Irit Bahar MD, Rabin Medical Center, Petah Tikva, Israel, performed the first in-human implantation of the novel keratoprosthesis in January 2021. The surgery begins with a 360-degree peritomy followed by epithelial debridement to avoid downgrowth. Then the centre of the cornea is stamped with a specially developed marker tool. The markings identify the locations of the access ports, suturing positions, and the trephination’s edge, thus assisting the surgeon in locating the paracenteses and visualising the trephination’s edge, Dr Litvin explained.

After filling the eye with viscoelastic, the surgeon places three non-degradable sutures, first through the device and then through the corneosclera. Trephination follows, and then the surgeon pulls on the distal ends of the corneal sutures to approximate the device to the eye wall.

“This seals the eye and stops the open sky segment of the procedure,” Dr Litvin said.

The trephined corneal edge is inserted into the posterior undercut of the optical element using another specialised tool known as the Snapper. Finally, the conjunctiva is repositioned, sutured over the integrating skirt with biodegradable sutures, and sealed with fibrin tissue glue.

The first recipient of the synthetic keratoprosthesis had one functioning eye that had undergone four corneal transplantation procedures. After the fourth procedure, which was performed about 10 years earlier, he developed an Acanthamoeba infection that left the transplant completely opaque.

“The patient has optic nerve damage, but at seven months after implantation, he is seeing 6/90 (~20/320) and is very pleased,” Dr Litvin said.

The second patient had a history of ocular cicatricial pemphigoid and had not been able to see for 30 years. At three months following keratoprosthesis implantation, his visual acuity was 6/9 (~20/30).

Some conjunctival retraction was observed during the first few weeks postoperatively in both patients. However, it stabilised after the tissue adhered to the skirt material, and the retraction has not been associated with any untoward sequelae.

“In the rabbits, histology revealed that the skirt was filled with collagen, fibroblasts, and even capillaries. This was also evident in the areas where there was conjunctival retraction, blocking any access into the anterior chamber,” Dr Litvin said.
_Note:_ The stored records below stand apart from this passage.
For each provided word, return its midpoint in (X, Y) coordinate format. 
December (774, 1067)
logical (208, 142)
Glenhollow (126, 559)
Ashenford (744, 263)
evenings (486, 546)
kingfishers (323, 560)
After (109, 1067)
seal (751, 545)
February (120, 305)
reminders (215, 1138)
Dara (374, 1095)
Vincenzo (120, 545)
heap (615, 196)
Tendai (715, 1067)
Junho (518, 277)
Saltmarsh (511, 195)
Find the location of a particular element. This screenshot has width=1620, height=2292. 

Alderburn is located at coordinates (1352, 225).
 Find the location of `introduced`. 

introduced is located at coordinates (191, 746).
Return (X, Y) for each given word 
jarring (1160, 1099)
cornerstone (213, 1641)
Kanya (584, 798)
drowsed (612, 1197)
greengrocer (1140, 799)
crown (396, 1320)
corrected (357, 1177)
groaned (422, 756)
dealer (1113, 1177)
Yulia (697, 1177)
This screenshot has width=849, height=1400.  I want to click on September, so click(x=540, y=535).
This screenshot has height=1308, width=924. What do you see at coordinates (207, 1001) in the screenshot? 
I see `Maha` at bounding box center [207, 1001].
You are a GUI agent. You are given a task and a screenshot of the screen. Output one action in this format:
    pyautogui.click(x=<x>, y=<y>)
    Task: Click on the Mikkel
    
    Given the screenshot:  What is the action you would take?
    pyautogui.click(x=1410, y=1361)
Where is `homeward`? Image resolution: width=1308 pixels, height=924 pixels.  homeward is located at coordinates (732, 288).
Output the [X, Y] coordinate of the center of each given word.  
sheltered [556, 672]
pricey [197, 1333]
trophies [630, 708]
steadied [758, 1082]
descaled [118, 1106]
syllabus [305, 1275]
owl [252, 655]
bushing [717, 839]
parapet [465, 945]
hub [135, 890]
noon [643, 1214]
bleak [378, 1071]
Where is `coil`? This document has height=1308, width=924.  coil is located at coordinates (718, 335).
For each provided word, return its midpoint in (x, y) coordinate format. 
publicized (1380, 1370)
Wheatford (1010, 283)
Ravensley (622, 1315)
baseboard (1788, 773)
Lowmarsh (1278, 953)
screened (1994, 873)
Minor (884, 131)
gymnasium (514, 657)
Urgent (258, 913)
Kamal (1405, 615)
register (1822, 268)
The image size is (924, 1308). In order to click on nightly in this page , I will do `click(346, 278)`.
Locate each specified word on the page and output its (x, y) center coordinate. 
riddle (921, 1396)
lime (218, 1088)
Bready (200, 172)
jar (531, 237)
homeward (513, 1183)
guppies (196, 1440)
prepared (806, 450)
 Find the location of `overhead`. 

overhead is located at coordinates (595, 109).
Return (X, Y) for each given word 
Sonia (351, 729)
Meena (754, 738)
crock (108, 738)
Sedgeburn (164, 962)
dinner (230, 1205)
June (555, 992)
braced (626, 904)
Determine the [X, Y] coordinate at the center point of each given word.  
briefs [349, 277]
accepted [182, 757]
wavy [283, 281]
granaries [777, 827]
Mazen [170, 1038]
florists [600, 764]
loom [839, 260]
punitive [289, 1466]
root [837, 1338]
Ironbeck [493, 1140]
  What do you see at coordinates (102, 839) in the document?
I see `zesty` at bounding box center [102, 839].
“In the first patient, conjunctival retraction has left approximately 1.5 mm of the device rim without conjunctival covering, but the patient is not bothered by it, and his anterior chamber remains quiet.”

Currently, IOP monitoring occurs through digital palpation. Patients are also being followed for glaucomatous damage with serial optical coherence tomography imaging of the retinal nerve fibre layer and visual field testing, which is possible because the PMMA lens has a large, 6.5 mm optical zone. Work is underway to develop a second generation of the keratoprosthesis that will have an embedded IOP sensor.

Gilad Litvin MD is the Co-Founder, Chairman, and Chief Medical Officer of CorNeat Vision, Ra’anana, Israel.